Medicare and Retirement Planning
Gracefully handling the most delicate conversation since the birds and the bees.
As employees continue to delay retirement, employers are faced with many changes associated with an aging workforce. One issue many employers aren’t prepared to handle is the conversation around Medicare; as employees become eligible, how can employers accurately (and legally) help their employees navigate their choices? As it turns out, very, very carefully. Often, Medicare can provide better coverage (for a lower cost) than an employer-sponsored plan. However, communicating that to your employees can be a little tricky.
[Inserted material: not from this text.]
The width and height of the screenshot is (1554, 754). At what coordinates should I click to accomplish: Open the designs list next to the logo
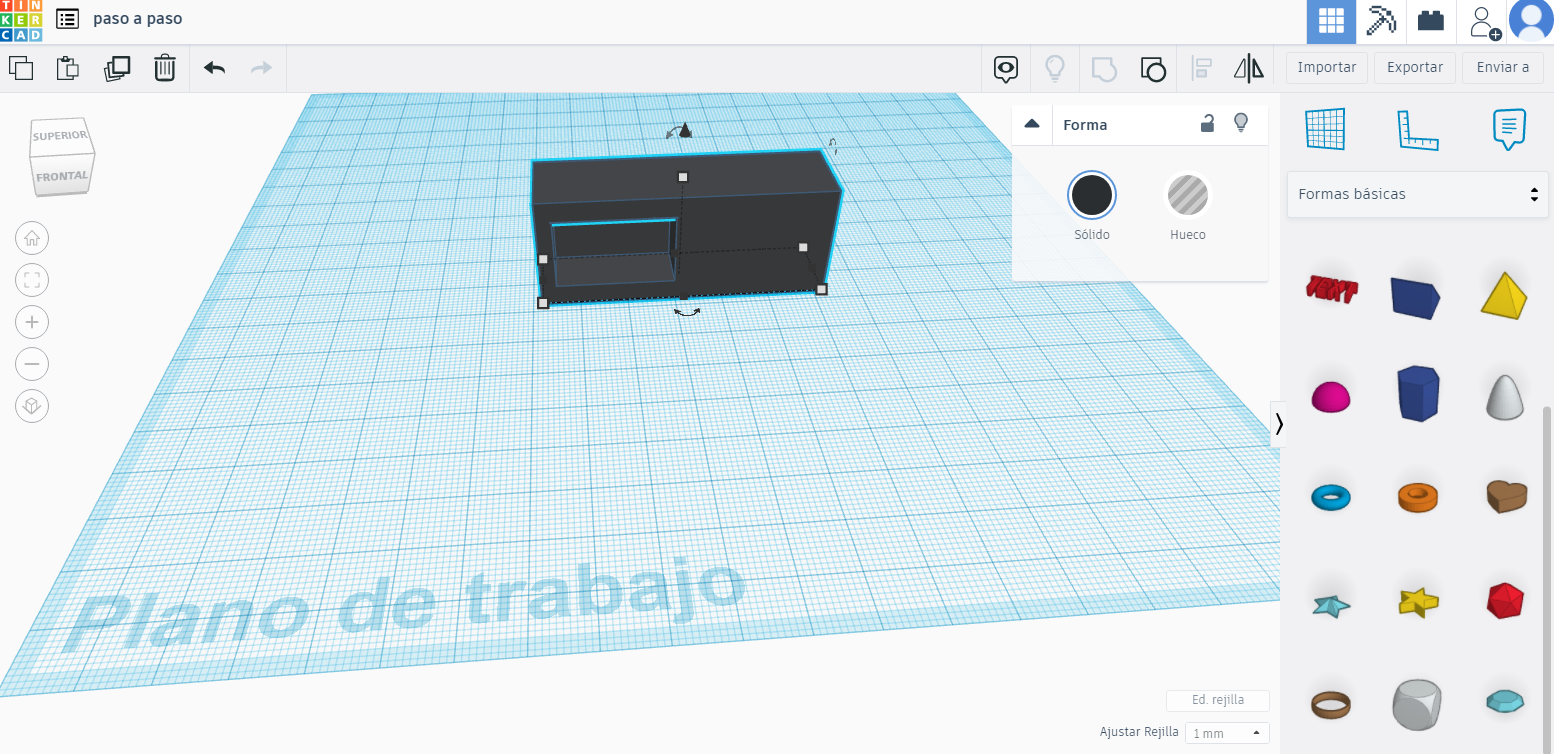66,18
Here are our top tips to start the medicare and retirement planning conversation:
- Encourage, not discourage – Employers are prohibited from discouraging employees from enrolling in their group health plan based on their eligibility for Medicare, which sounds pretty reasonable. However, that means that any conversation regarding electing only Medicare and moving off of the employer health plan needs to be framed in a certain way. The goal is to ensure your employees know that they can absolutely remain on their current plan (as long as they are employed) and your talk is only to make sure they know their options.
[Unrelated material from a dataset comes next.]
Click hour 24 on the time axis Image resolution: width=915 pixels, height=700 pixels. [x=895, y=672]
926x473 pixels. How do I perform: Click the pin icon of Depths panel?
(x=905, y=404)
- No incentives – Many employers offer a small cash payment to employees who decide not to elect health coverage through their employer. As long as those payments are within ACA limits, that is a completely acceptable practice. Keep in mind, when you have Medicare-eligible employees, that practice can land you in some hot water. Even if you offer those payments evenly to all employees, offering money to Medicare-eligible workers who do not elect your employer health plan will leave you liable for significant penalties. How significant? $5,000 per participant.
- Know your plans – If it really is better for employee to forego your employer health plan, great! You’ve saved both your employee and the company money and ensured your employee receives the best health plan available to them. However, you need to ensure you’re providing your employee with accurate information. If your employee decides to switch to Medicare as their sole health plan provider, they need to do it entirely based on accurate information. If they decide to make the switch based on misinformation, you’re liable for the same penalties. Employers must notify their Medicare Part D-eligible plan participants by October whether their prescription drug coverage is creditable or non-creditable. Since you’ll be reviewing your plans anyway, use that time to compare your plan coverage to Medicare in your area.
The decision to educate your employees on Medicare options is easy. Your challenge will be the delivery; to accurately (and legally!) guide them through their options.